A disclaimer: Although I don’t live in Seattle, and BATP is of course a Seattle-based production, I love Seattle and have visited many times. Some of my best friends live in Seattle! Which is to say, I don’t necessarily understand all of the ins and outs of the demise of the Post-Intelligencer beyond what I saw on World News Tonight, but since this is a blog, and the internet is apparently responsible for killing print media, I feel like there’s a sort of responsibility to support the Post-Intelligencer as it adapts to becoming a web-only publication. Seattle people should make a point in the next week or two to go to the website, and if they have a blog or email or whatever, link or send along a link to a Post-Intelligencer story that looks good. Make it work. I think it can work.
Today begins the first day of a “journalism adventure” and one that I hope succeeds. Which also is to say that some of the hand-wringing about the death of print media is kind of overwrought. In my hometown, Phoenix lost its second newspaper back in the 1980s when the Phoenix Gazette folded. Back in the 1980s, the Gazette had no “web-only” option to fall back on. The P-I does. That’s a good thing. Try not to fuck it up. At least 20 newsroom employees’ jobs depend on it.
Several of us in the BATP constellation have been watching the bad news over the last couple of months about print media and discussing it — some of us don’t read a physical newspaper anymore, some of us do (I use mass transit each day, so I do; I still need something to read) — but it’s kind of clear how antiquated the delivery system is. A while back I was stunned to hear that printing the New York Times costs twice as much as sending every subscriber a free Kindle. That is stunning. No, really stunning.
So that said, I hope Hearst isn’t just scuttling the franchise, because this is a real opportunity to try something new. And outside of the Bay Area maybe, I can’t think of another place in the country that isn’t more technologically savvy than Seattle. Go with it.

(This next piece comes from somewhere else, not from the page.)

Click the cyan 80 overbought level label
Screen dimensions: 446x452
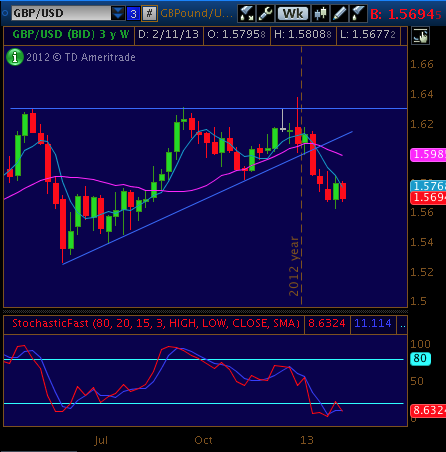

But go big. Real big. Make sure every single article is permalinked and let the website make assloads of cash on content that’s already there. The now-defunct New York Sun is just sitting there online with big 300-pixel ads on the right margin collecting hits.
As a web-only entity, the Post-Intelligencer can’t argue that they’re losing subscribers to the internet, since that’s all they’re doing. Embrace it. And while you’re at it, why not consider putting everything from its 146-year history online? The New York Times recently made available its .pdf’ed ProQuest articles dating back to 1851 online and it’s fantastic — it’s an amazing archive that researchers and interested people can now access. And if you pay attention to Google, you’ll see that the Times’ articles have kind of body-snatched search queries since the paper went big online. Now perhaps an article from Seattle in the 1800s isn’t a big Google search hit, but it could be. Go with that, too. It’s worth a try.
In short, I want to believe. Let’s do this . . .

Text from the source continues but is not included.